Dr.Jamie Meyer
March 1, 2005

Let's say you want to build a competitive NMRA Super Street Outlaw Mustang for heads-up competition in search of fame, fortune, and glory. Where would you begin? The plan would go something like this. (1) Buy a body-in-white Mustang. 2) Take said raw material to a chassis shop for a 25.2 SFI chassis build. (3) Contract one of the top Ford engine builders in the country to come up with an 1,800hp monster to stuff into your new car. (4) Take it to a paint shop to get the colors on before you add all the supporting systems. (5) Take it to another shop for a fuel system, another shop for interior and trim part installation, and yet another shop to install the wiring system to run the car. (6) Take the nearly completed car back to the first chassis shop for engine installation, header construction, transmission installation, driveshaft construction, intercooler tank fitment, and blower/turbo tube construction (assuming you are using forced induction). (7) Assuming everything fits right (those who have actually built a car on this level are doubled over with laughter at that assumption), set up the chassis and suspension to get the car straight off the starting line. (8) After a dozen or so trips down the track, you are ready to see if you have anything that could be considered competitive by today's standards.

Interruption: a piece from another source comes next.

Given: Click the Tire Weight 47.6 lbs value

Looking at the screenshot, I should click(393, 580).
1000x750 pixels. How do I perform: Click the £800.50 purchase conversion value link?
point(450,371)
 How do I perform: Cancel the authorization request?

If you're still with us, you would have spent at least 12 months and at least $150,000 to do the job right-that is, unless you are talented enough to take on all the work yourself. It's a tough trail to follow, and it gives you new respect for what it takes to compete in this class, "The 10-Inch-Tired Freak Show." There are some shops that can tackle some of the tasks at hand, but there has never been one shop that has built a competitive SSO car from top to bottom all by itself-until now, that is. Ladies and gentlemen, allow us to introduce to you Zack and Steve Posey's SSO '04 Cobra-a car that was completely assembled (and we mean every single part) at Paul's Automotive Engineering [(513) 791-1087] in Cincinnati, Ohio.

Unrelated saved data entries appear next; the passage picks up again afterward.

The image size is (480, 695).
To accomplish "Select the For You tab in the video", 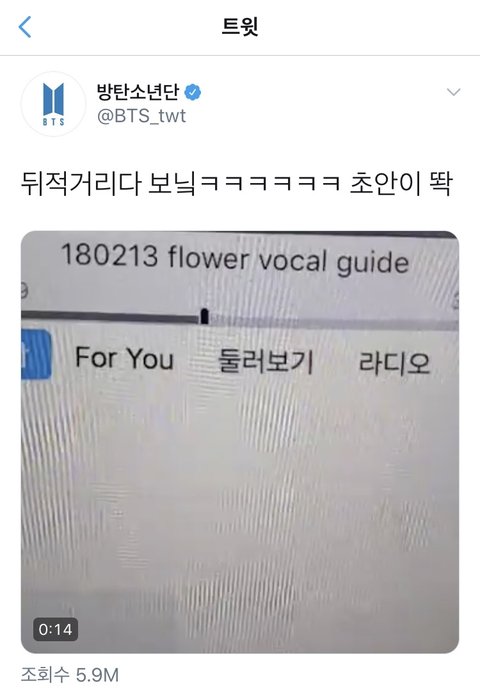I will (125, 358).
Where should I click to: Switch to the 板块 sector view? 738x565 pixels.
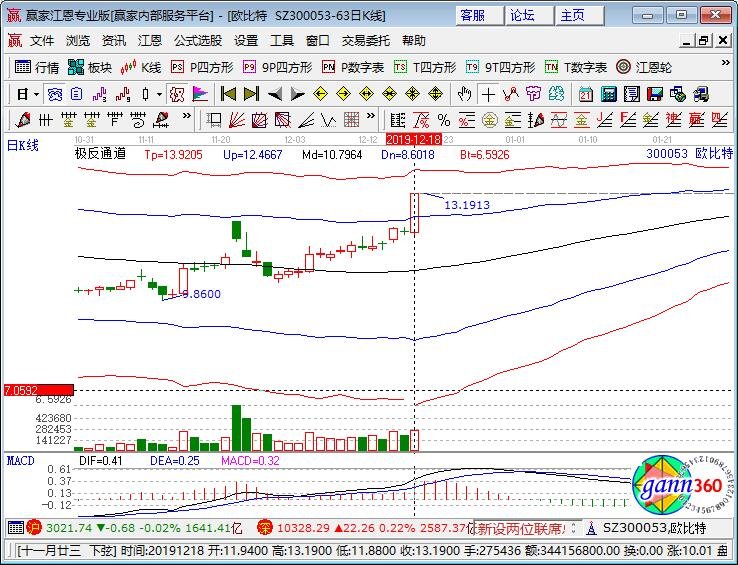(x=89, y=67)
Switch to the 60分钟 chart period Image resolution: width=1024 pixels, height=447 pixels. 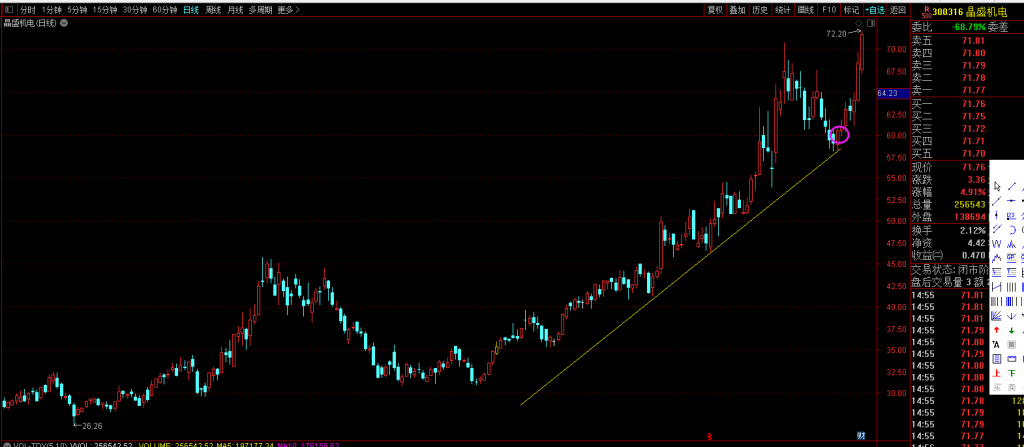click(x=165, y=9)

Is it competitive? You bet it is. Zack has already busted off a 189.7-mph pass (and backed it up) in NMRA competition, and that would be good enough to take away Billy Laskowsky/Chris Beningo's world record. The only catch was that Zack was not familiar with the NMRA's policy on claiming that record. No problem. We think he'll have that record soon enough. And, while he's getting used to the raised level of competition in what most experts agree is the toughest heads-up Ford racing class you can get into, Zack has already left a mark. Besides the record-setting power, the car has been able to string together 7.70 runs with ease. That kind of performance put him into the semifinals at the Martin, Michigan, NMRA event. And, he had to beat Jim Blair (the 2004 e.t. record holder and SSO champion) to make that happen.

Although Zack is only 21 years old, it's not surprising that he has enjoyed such early success. His father, Steve, raised him on high octane. Steve owned an NHRA Top Fuel drag car in the early '80s, which was campaigned for several years with some noted success. At home, Steve got Zack involved with competitive go-kart racing and then Legend circle-track racing. For now, though, Zack is dedicated to the world of NMRA SSO.

"Outlaw is a wild class," Zack says. "First off, it's competitive for sure. It's fast-we wanted to go fast first when we started thinking about building this car. [Paul's Automotive head technician] Mike Wilson really talked us into Outlaw, and we're glad he did. We didn't think we'd be running sevens before Bowling Green. For now, I have my mind set on drag racing. I love the Outlaw class, and you're going to see me there for the next few years."